Dilma criou, então, o Comitê de Monitoramento do Setor Elétrico (CMSE) para monitorar o cumprimento das determinações do governo, e passou a tratar pessoalmente do caso do gás. Pressionou a Petrobras a investir nesse setor, a importar gás natural liquefeito e a converter suas térmicas em bi-combustível -na falta de gás, produziriam energia a partir de óleo combustível. A investida não funcionou. Nos testes seguintes promovidos pela Aneel, novamente se descobriu que a Petrobras continuava sem fornecer gás às usinas.

Em maio passado, o Ministério das Minas e Energia propôs um Termo de Ajuste de Conduta (TAC) à Petrobras. A estatal não aceitou, mas concordou em assinar um Termo de Compromisso (TC), um instrumento legal mais brando. Nele estabeleceu-se um cronograma de fornecimento de gás até 2011. Na hora de definir os volumes de gás, a Aneel deixou que a estatal informasse as quantidades a serem fornecidas. Em contrapartida, exigiu que, em caso de descumprimento, seria aplicada uma multa.

Nos dois primeiros meses do TC - junho e julho -, a estatal não entregou o gás prometido, o que levou a Aneel a aplicar-lhe multa de R$ 84 milhões. No fim de julho, o presidente convocou reunião do CNPE para avaliar a situação. No dia do encontro, o Valor revelou que o gás não estava sendo entregue nas quantidades acordadas. Um pouco antes do início da reunião, Gabrielli teve uma discussão áspera com o presidente da Aneel, Jerson Kelman, por causa do suposto vazamento da informação. No embate, Gabrielli alegou que a Petrobras teve que fornecer gás a duas térmicas do Rio de Janeiro, para atender a uma possível emergência dos Jogos Pan-americanos, e para a Argentina, que sofreu um apagão e pediu socorro ao Brasil.

O governo não considerou as explicações convincentes. Apesar do clima tenso do encontro, a ministra Dilma encontrou uma forma para desanuviar o ambiente. "Que bom porque, assim, não preciso brigar com a Petrobras", afirmou ela, referindo-se à discussão entre Gabrielli e Kelman.

Após o encontro, Aneel e Petrobras acertaram um novo prazo para o cumprimento do termo de compromisso. Segundo fontes do setor, desde 31 de agosto a estatal, está cumprindo o que prometeu.

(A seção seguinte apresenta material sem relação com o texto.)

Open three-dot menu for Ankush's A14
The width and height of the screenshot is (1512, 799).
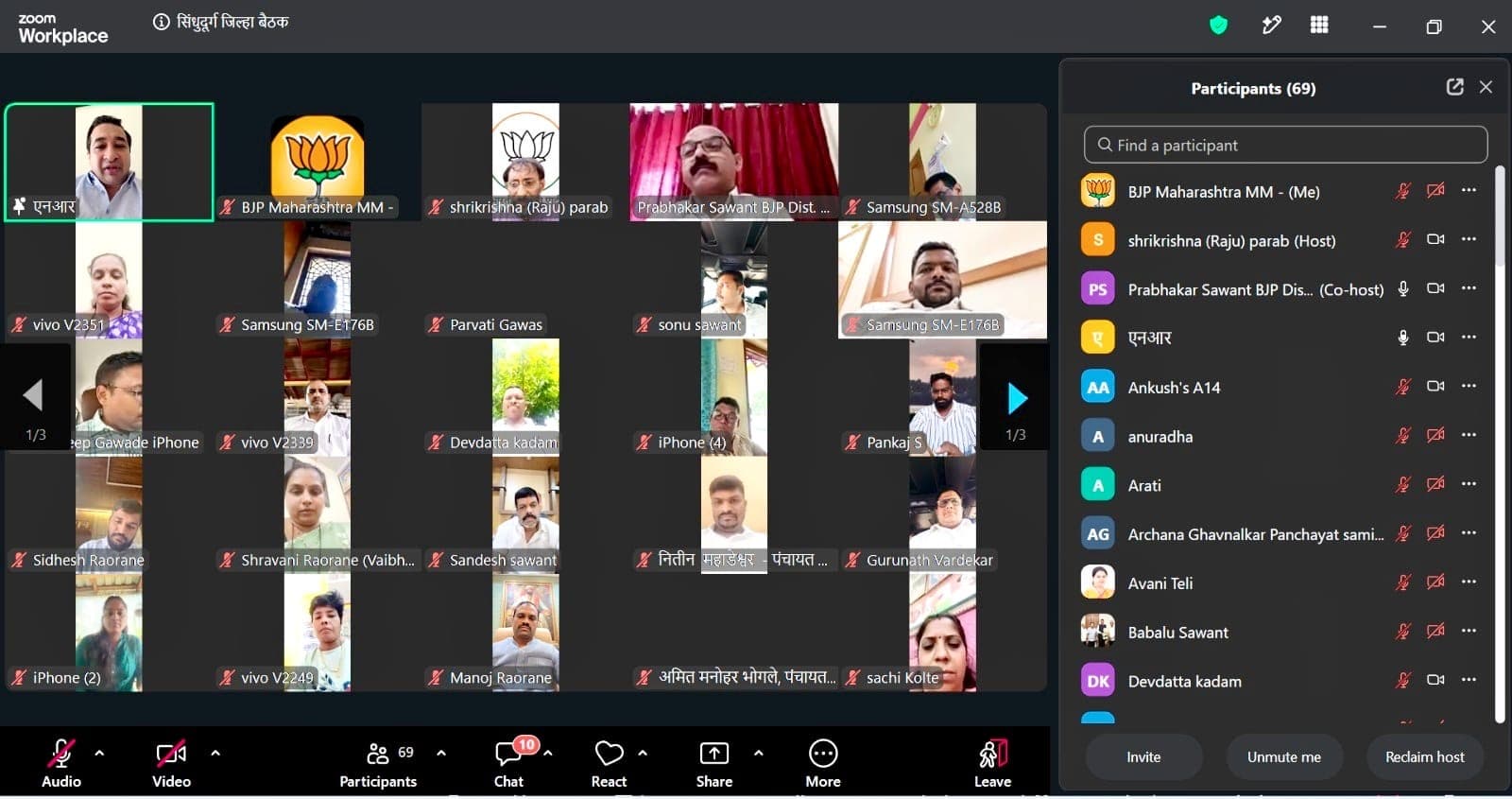1469,386
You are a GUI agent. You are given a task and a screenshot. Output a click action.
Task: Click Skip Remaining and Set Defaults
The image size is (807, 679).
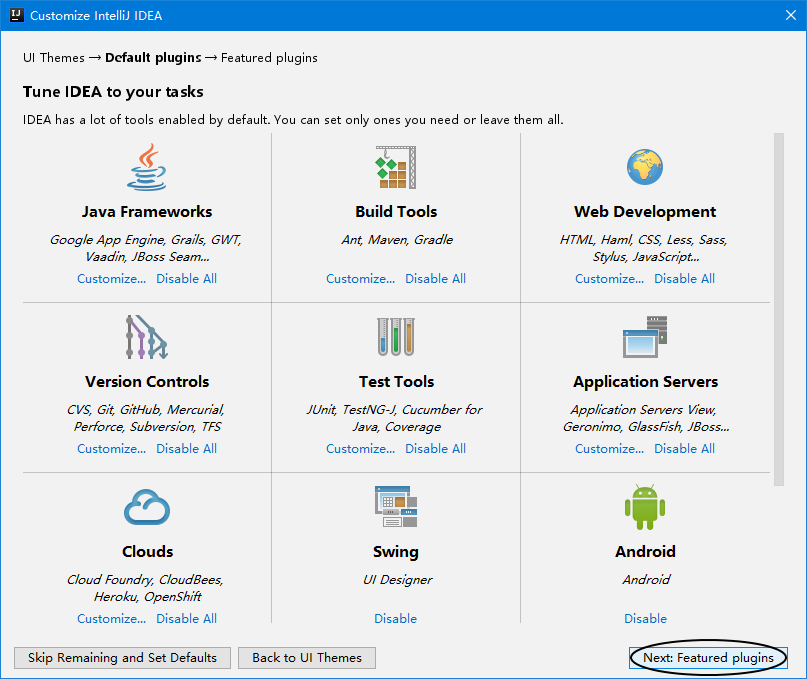(123, 658)
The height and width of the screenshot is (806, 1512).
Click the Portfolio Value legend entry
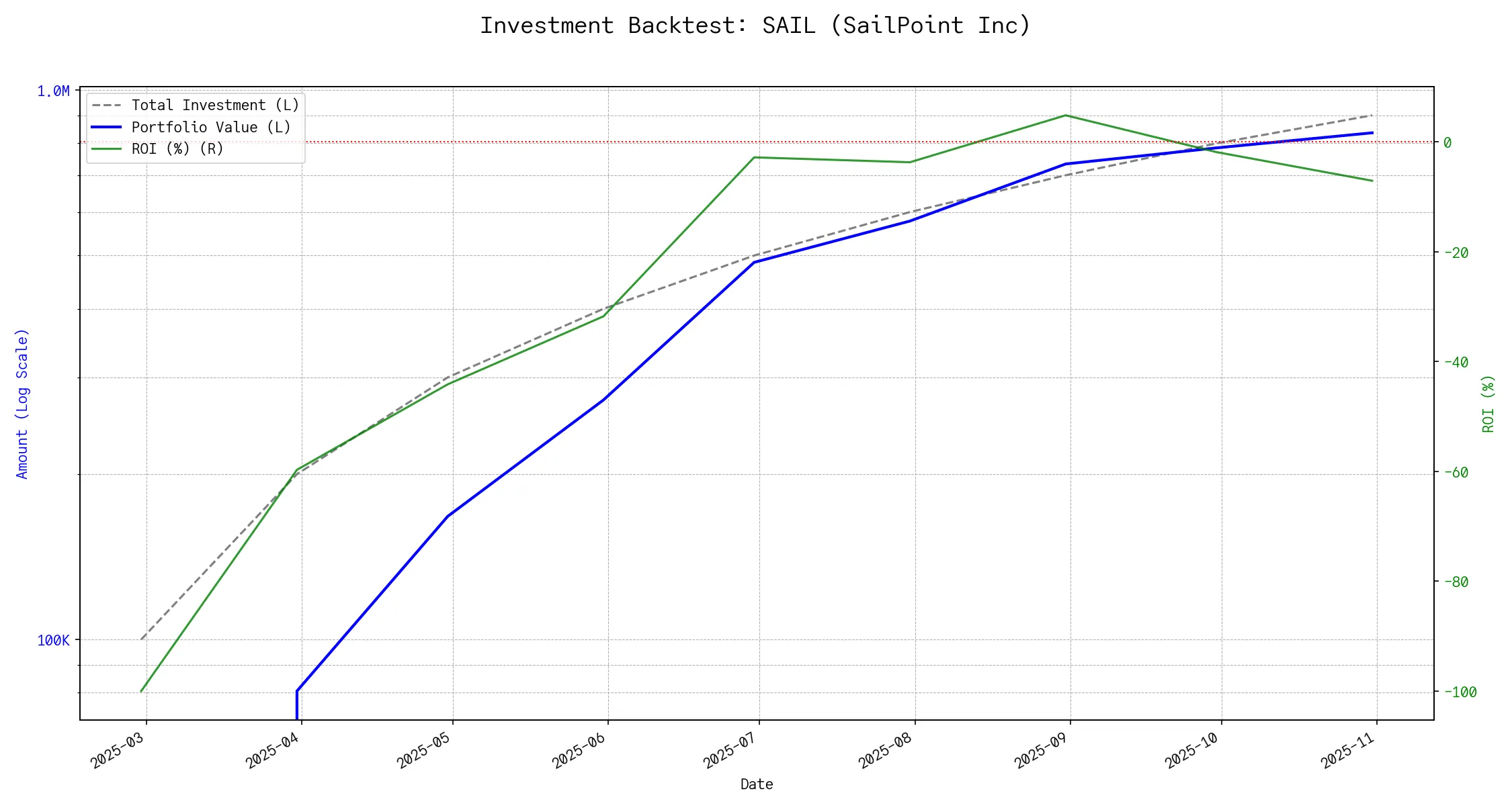click(x=211, y=128)
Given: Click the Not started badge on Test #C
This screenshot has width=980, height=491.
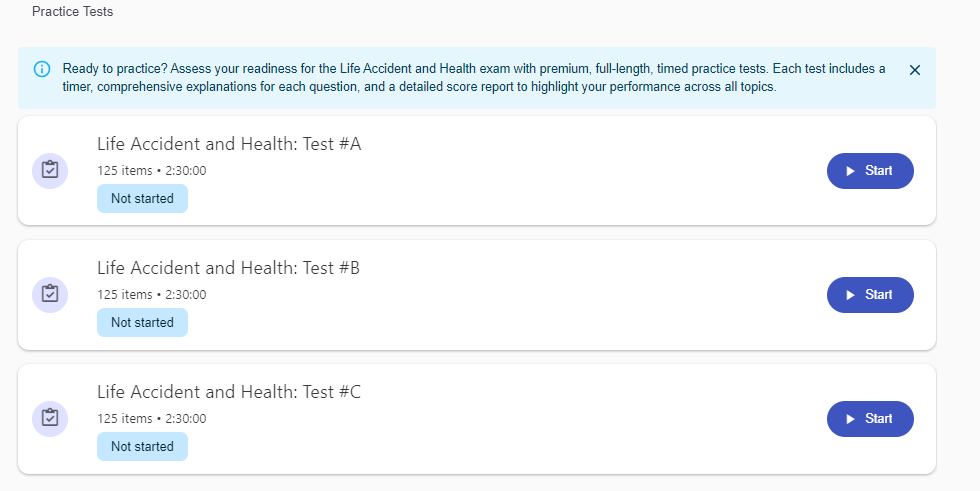Looking at the screenshot, I should point(142,447).
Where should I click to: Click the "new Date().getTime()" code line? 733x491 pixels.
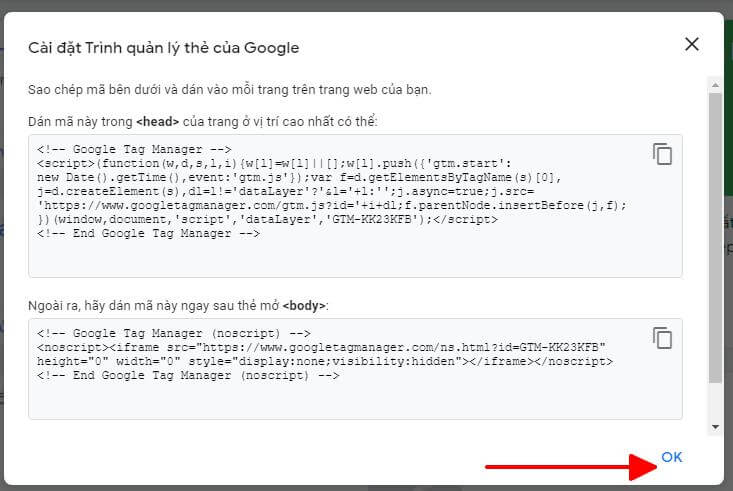(299, 177)
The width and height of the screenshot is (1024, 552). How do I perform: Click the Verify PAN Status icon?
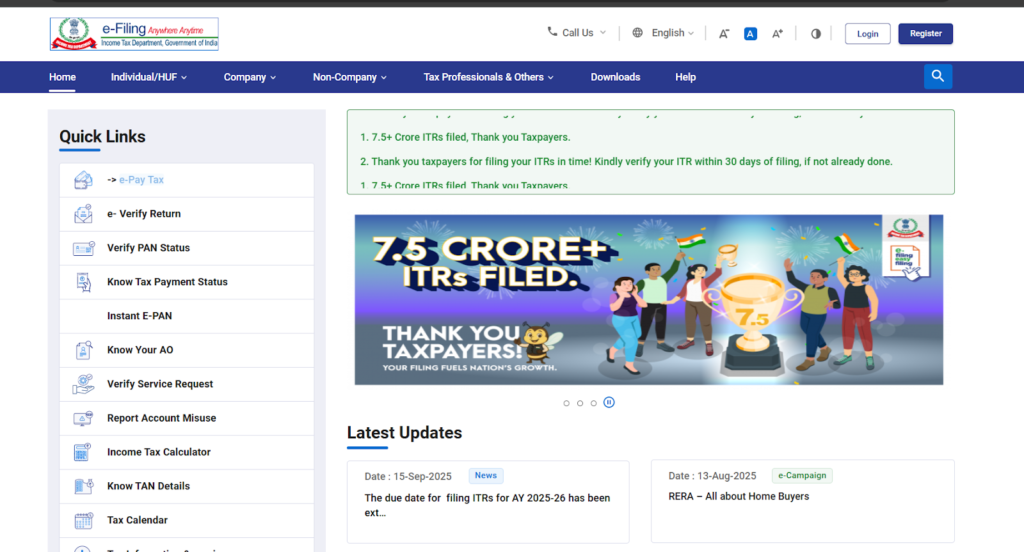click(x=83, y=248)
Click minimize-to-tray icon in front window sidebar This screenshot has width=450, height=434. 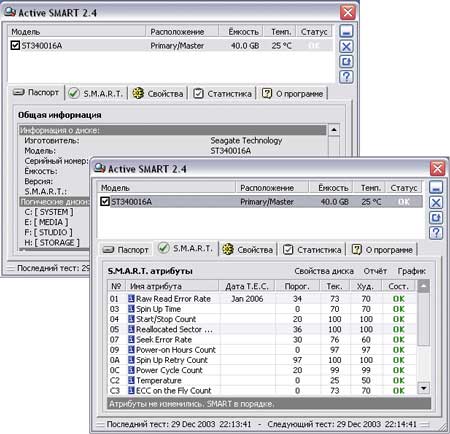pyautogui.click(x=436, y=187)
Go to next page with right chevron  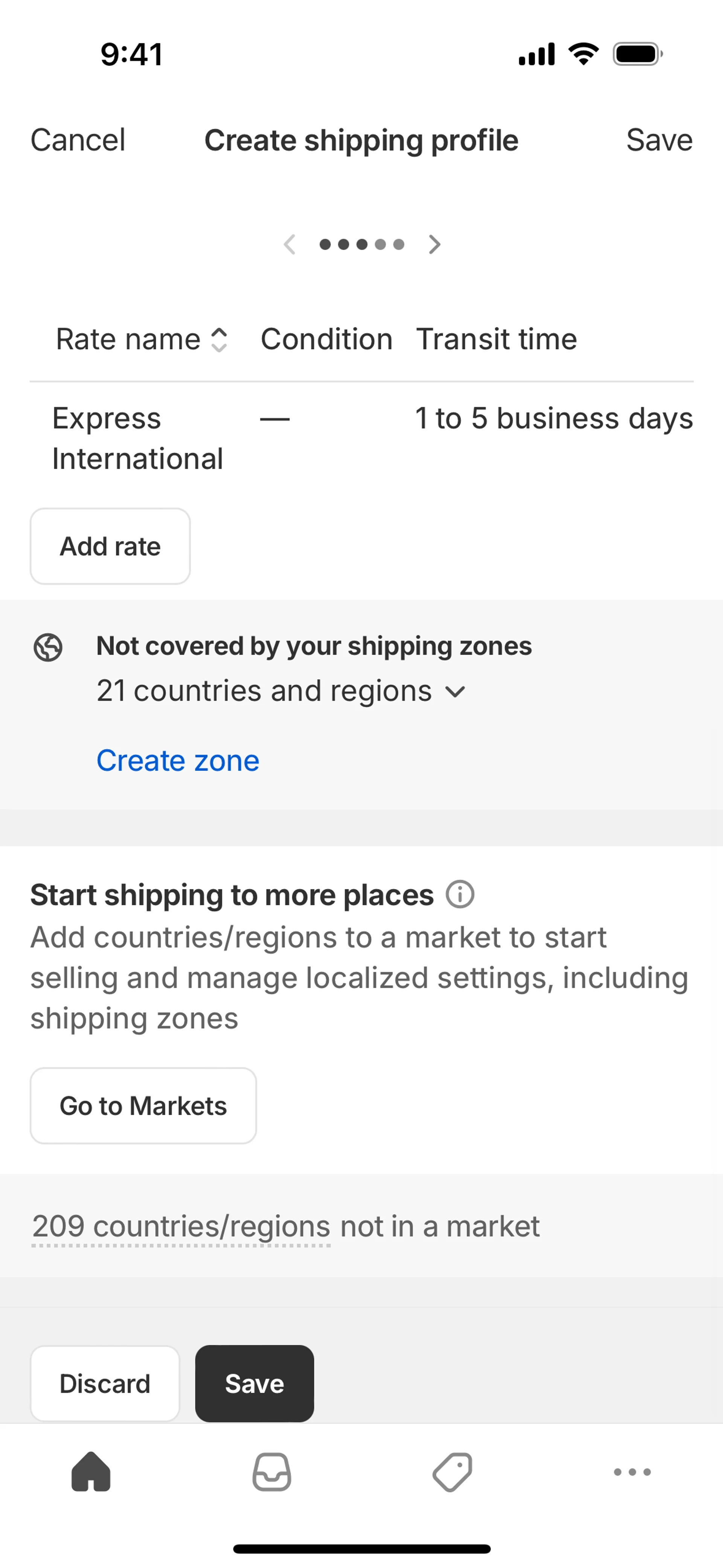435,244
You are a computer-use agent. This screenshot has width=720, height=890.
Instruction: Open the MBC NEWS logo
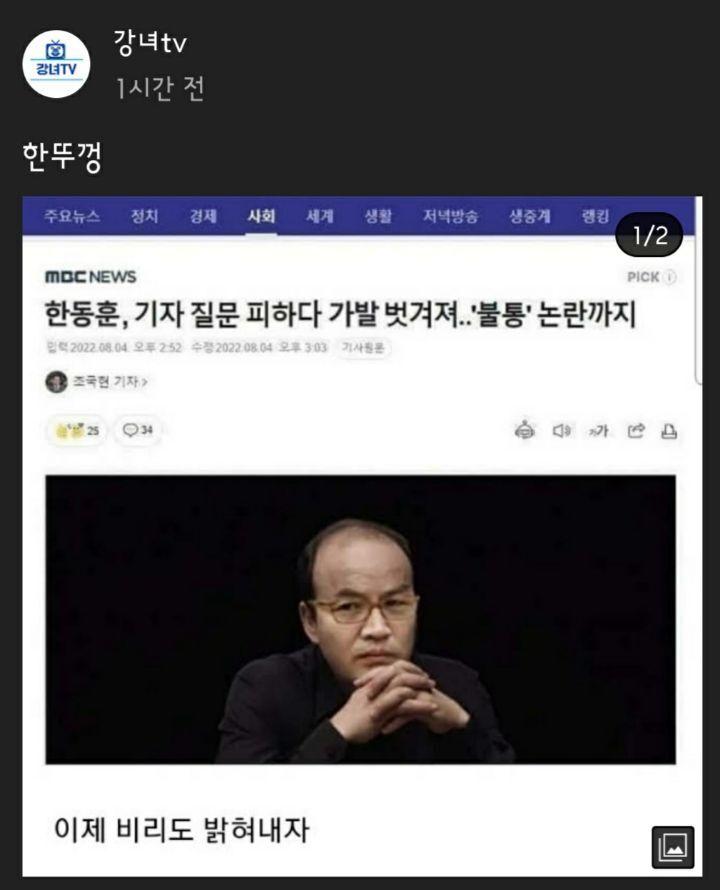coord(91,276)
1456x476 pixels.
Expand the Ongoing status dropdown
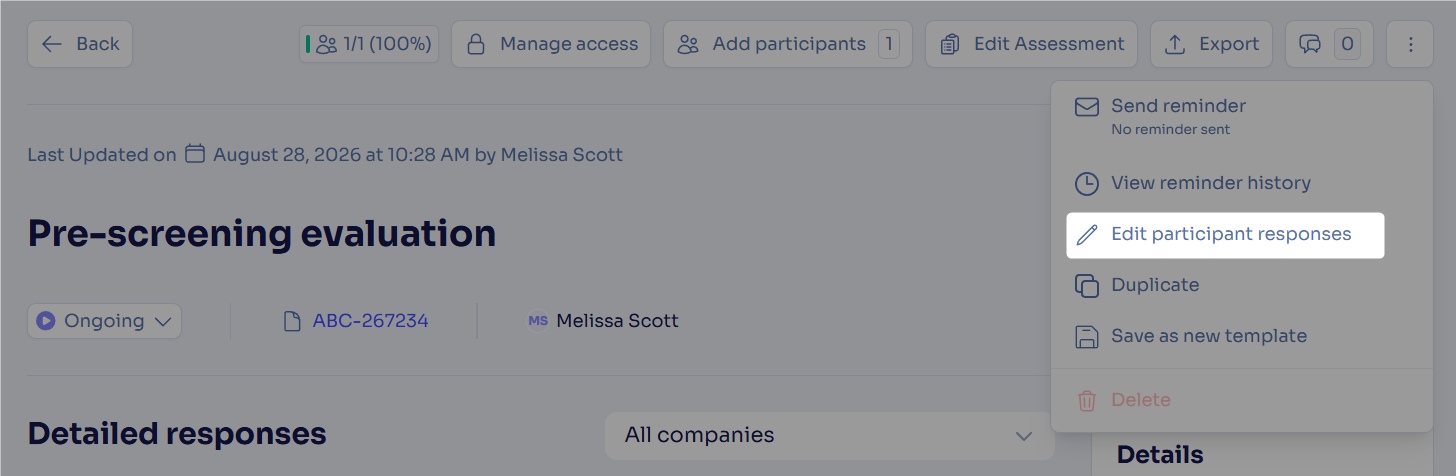point(105,321)
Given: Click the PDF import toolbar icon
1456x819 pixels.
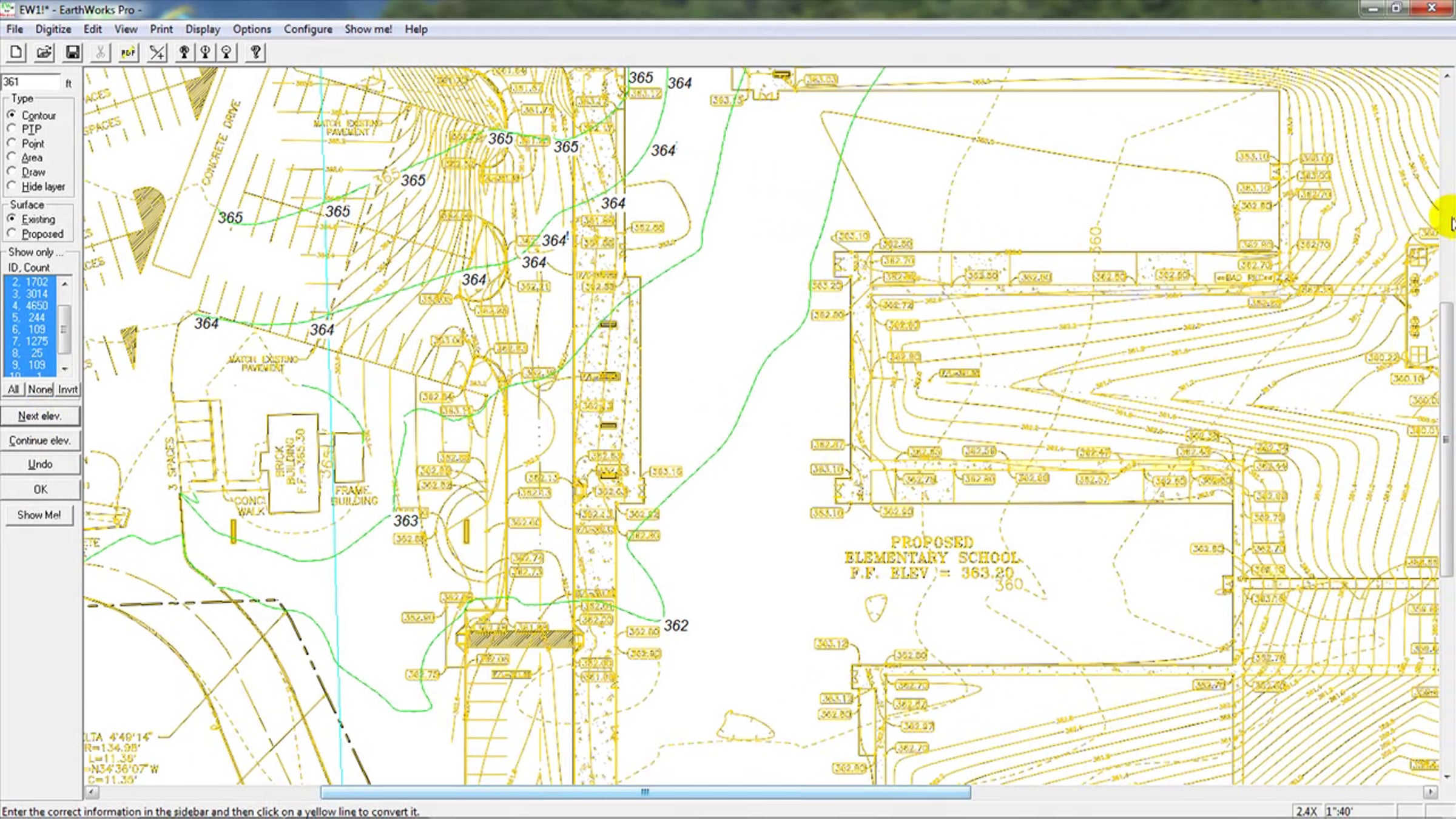Looking at the screenshot, I should [x=128, y=53].
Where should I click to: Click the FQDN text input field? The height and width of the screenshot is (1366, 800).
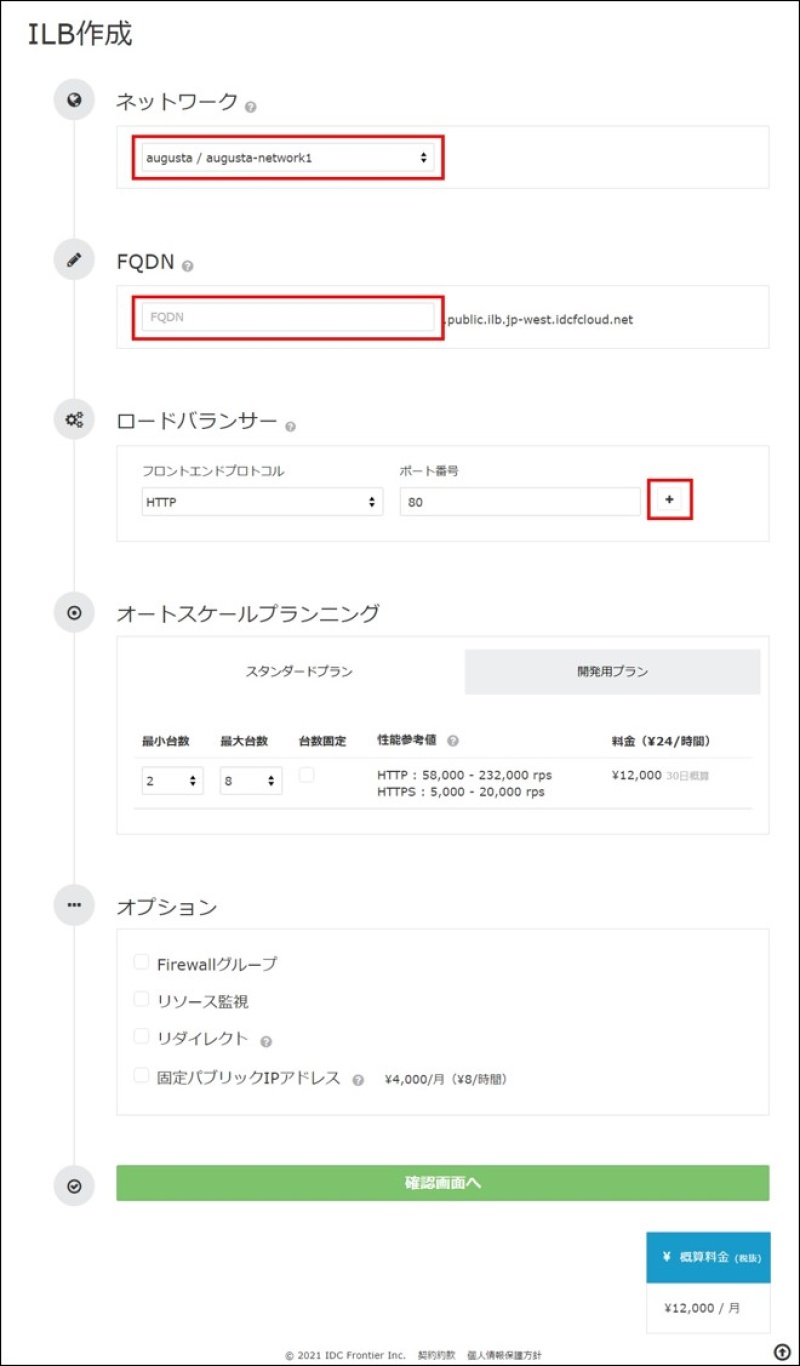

As divergências não conseguiram arranhar o prestígio de Dilma e Gabrielli junto ao presidente Lula. Dilma é a principal ministra do governo e Gabrielli está cada vez mais próximo do presidente. Responsável pela porção crível do Programa de Aceleração do Crescimento (PAC) - a Petrobras responde por 183 projetos de investimento até 2010, num desembolso total de R$ 171,7 bilhões, um terço do PAC -, Gabrielli reúne-se pelo menos uma vez, a cada 15 dias, com o presidente. Há um mês, Lula jantava em Brasília com governadores do PT quando soube que o presidente da estatal estava na cidade. Imediatamente, convidou-o para se juntar ao grupo.

Se as divergências não azedaram a relação entre Dilma e Gabrielli, o mesmo não se pode dizer quanto a Ildo Sauer. A ministra não dirige a palavra ao diretor da Petrobras. Há tempos, vem tentando substituí-lo, mas sempre esbarra na resistência do próprio Lula, que tem afeição por Sauer, e na de Gabrielli. A amigos e interlocutores, Sauer disse que, tendo sido escolhido pelo presidente, só deixará o posto demitido.

A crise no setor de gás aumentou o grau de preocupação com um possível apagão e criou as condições para uma mudança na estatal, mas isso ainda não está definido. Dilma quer colocar na área de Gás e Energia uma pessoa de sua estrita confiança: Maria das Graças Foster, que cederia a presidência da BR Distribuidora ao petista José Eduardo Dutra.